At first I didn't know what it was, the sound in the night, the screaming, the calamity in the chicken coop. When I found the body the next morning only the head had been eaten, the headless body entangled in the barbed wire of the pig fence. Soon after that another attack, and then the mother duck and her chicks were gone. The hens left the coop and began roosting in the trees. Through the winter my black lab Banner and I would track the varmint, in the moonlight following the tracks, the dog excited by the prospect, listening in the cold sharp air of January. My sketch book evolved into an engineering notebook with elaborate devices of capture and torture that would have impressed Da Vinci. More chickens died. I installed spotlights to add an element of surprise, to possibly get a shot off from the barn window. Weeks would pass between attacks.

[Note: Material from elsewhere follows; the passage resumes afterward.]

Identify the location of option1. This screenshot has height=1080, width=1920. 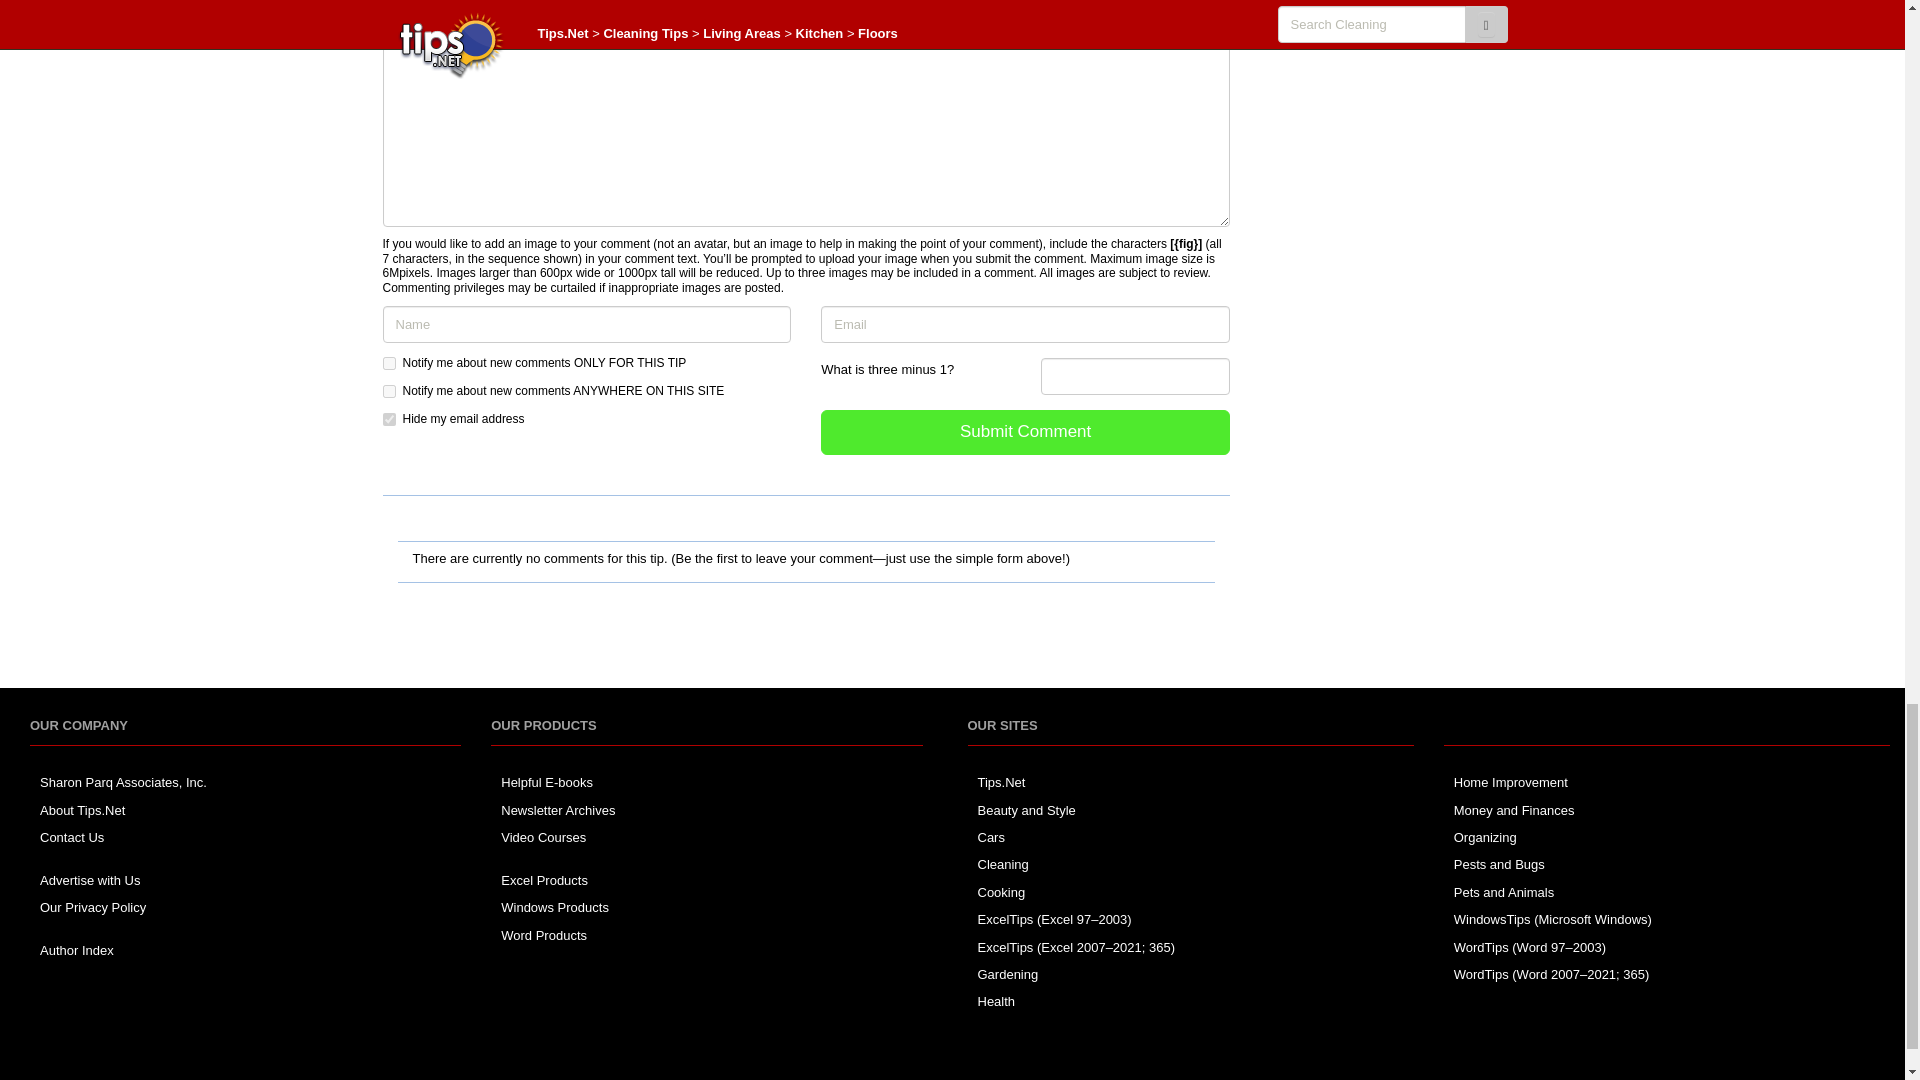
(388, 364).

After several months the chickens didn't matter any more, I now needed the chickens for bait. I slept in the back of the 37 Plymouth, waiting, cursing the phantom, the dog in the front seat softly panting in the night. I devised traps with sliding doors and nets, the chickens became walking zombies having been through so much trauma.

Then on the night of the Vernal Equinox, late while I was still painting, I heard the familiar commotion of panic in the coop. After pulling the lights I opened the loft window as quietly as 8 months of waiting for that moment allowed, and waited patiently some more. Under the light of the full moon I could make out the shadow, the stop-and-go movements, the cautious maneuvering of the killer. With my single shot .22 ready, I knew I had only one chance, and God knows I didn't want to have to go into the bush after a rogue coon, even with my trusted guide M'Banner by my side. The raccoon moved into the open and stopped, I had a bead on him from the get-go, when he paused I fired. He didn't make a sound, he didn't move, he just fell dead.

Somewhere in the heavens it is written, somewhere we all have our name upon a bullet of some sort. This guy had it coming. The chickens slept well that night.